9 juillet 2020 4 09 /07 /juillet /2020 21:49

L’arrestation du sociologue Farés Choukri, à Biskra, révèle le refus catégorique du régime d’être remis en cause. En effet, pour une publication sur facebook où il pointe du doigt la gestion chaotique, par les autorités locales, de la crise sanitaire, l’universitaire est arrêté par la police. Certaines informations font état des instructions venant d’en haut. Pourquoi cette autorité occulte ne fait pas son sale boulot à visage découvert? Malheureusement, le régime est ainsi fait.

Et pourtant, s’il y a une moindre sincérité en parlant de la nouvelle Algérie, il faudra commencer par accepter la critique et les avis différents. Car, dans tous les pays qui se respectent, les divergences d’opinions ne sont nullement un handicap ni une tare. Au contraire, ces Républiques avancent par le critique objective. Ainsi, bien que la légitimité des urnes –chez eux le vainqueur n’est connu que le jour du dépouillement –ne soit pas remise en cause, dans ces sociétés démocratiques, tous les recours et toutes les plaintes sont recevables par la justice contre les dirigeants.
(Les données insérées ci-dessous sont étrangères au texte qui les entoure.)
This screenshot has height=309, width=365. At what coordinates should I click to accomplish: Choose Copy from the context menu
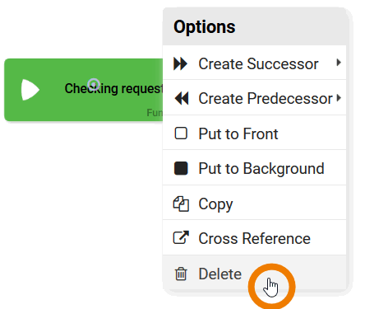254,203
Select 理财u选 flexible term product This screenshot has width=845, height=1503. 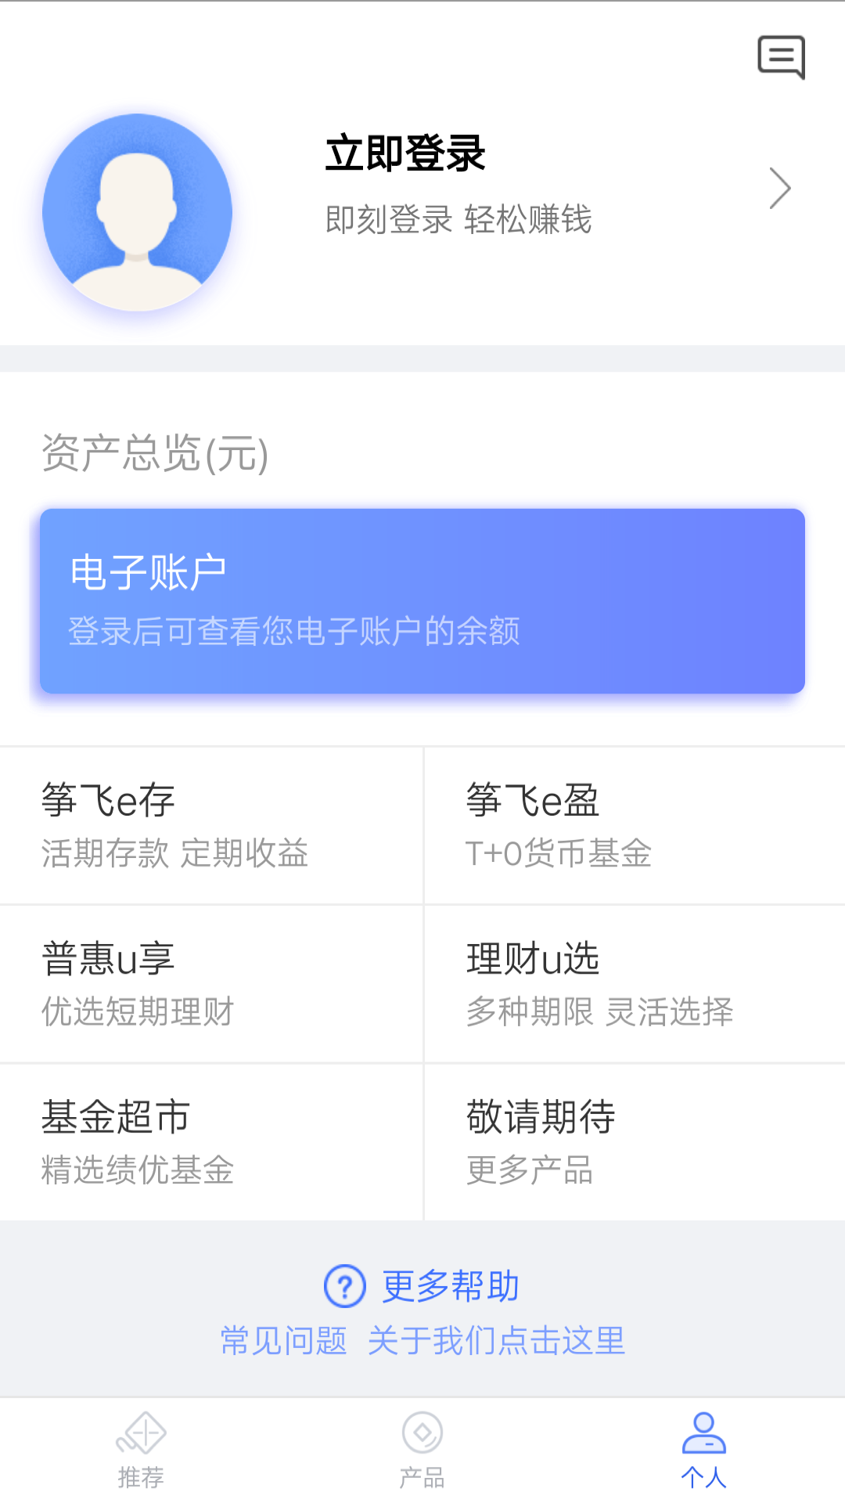pos(635,984)
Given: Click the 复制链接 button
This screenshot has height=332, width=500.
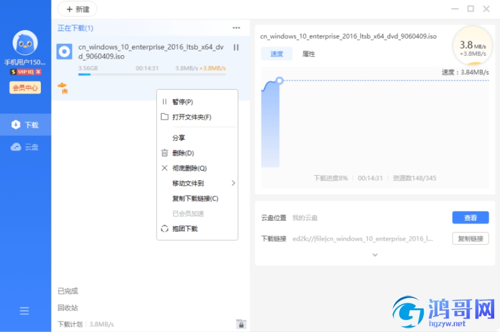Looking at the screenshot, I should (x=470, y=239).
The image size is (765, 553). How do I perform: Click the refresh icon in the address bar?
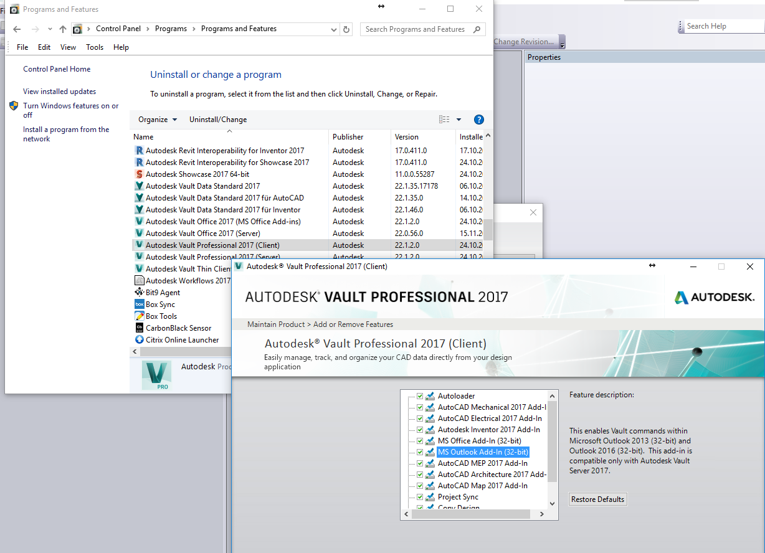pos(346,29)
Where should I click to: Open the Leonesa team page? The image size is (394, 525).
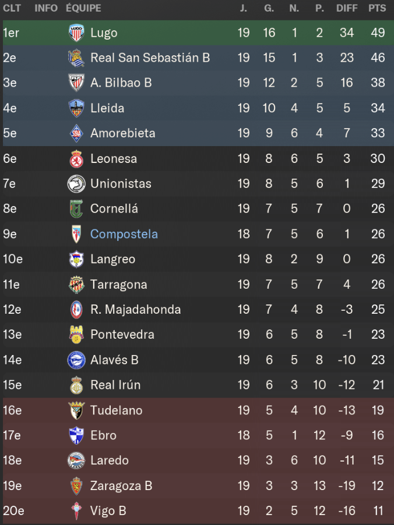(114, 158)
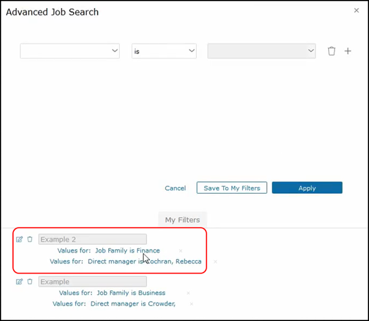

C’est le cas notamment en France. Malgré une gestion maitrisée de la crise sanitaire, 90 plaintes sont déposées contre les membres de l’exécutif, dont Édouard Philippe au moment où il était en poste. En plus de ces plaintes des citoyens, plusieurs commissions sont à pied d’œuvre pour évaluer l’action de l’exécutif. Pour montrer sa coopération, le premier ministre, Édouard Philippe, a rendu publique une déclaration dans laquelle « il prend acte de cette décision » et « apportera à la commission d’instruction toutes les réponses et informations nécessaires à la compréhension de son action et celle de son gouvernement face à la crise sanitaire », rapporte le quotidien « Le Figaro » le 3 juillet 2020.

En Algérie, quelle serait la réaction des juges si quelqu’un osait déposer plainte contre l’exécutif pour sa gestion de la crise sanitaire ? Sans aucune exagération, les portes de la prison l’attendent rien que pour l’avoir pensé. Que dire s’il ose déposer plainte ? Chacun peut imaginer le scénario. Et pourtant, il y a plusieurs critiques à formuler sur la politique de confinement. D’ailleurs, peut-on parler de confinement sérieux si le gouvernement ne garantit pas le minimum vital aux citoyens ? En Europe, le confinement a duré une moyenne de 45 jours. Pendant ce temps-là, les dirigeants ont assuré à leurs concitoyens –y compris les étrangers –tout ce dont ils avaient besoin.

Dans notre pays, on a plutôt assisté à un confinement politique. Sinon que signifie le couvre-feu de 19 heures à 7 heures du matin ? Le virus ne connaît ni de plage horaire ni de répit. Ce qui est évident, c’est que l’absence de confinement a fait perdurer la crise sanitaire. En revanche, sur le plan politique, l’exécutif est omniprésent. Et là aussi, les différences sont criantes. En effet, la répression contre les rassemblements des citoyens ne s’est pas appliquée aux alliés du régime, le FLN et le RND, qui ont tenu des congrès extraordinaires.

Enfin, il va de soi que les risques encourus sont désormais connus. Il suffit de voir le sort réservé à notre compatriote Farés Choukri. Pour avoir parlé de la situation sanitaire à Biskra –il estime que les autres wilayas sont dans la même situation –, des ordres sont venus d’en haut pour le faire taire. Est-ce qu’en cassant le thermomètre, la maladie disparaitra ? Ce n’est pas sûr. A vrai dire, ces arrestations sont la preuve que le régime veut réduire au silence toutes les voix discordantes. Du coup, qui est-ce qui a changé depuis le 22 février 2019 ? Un pessimiste dirait que la situation s’est même empirée.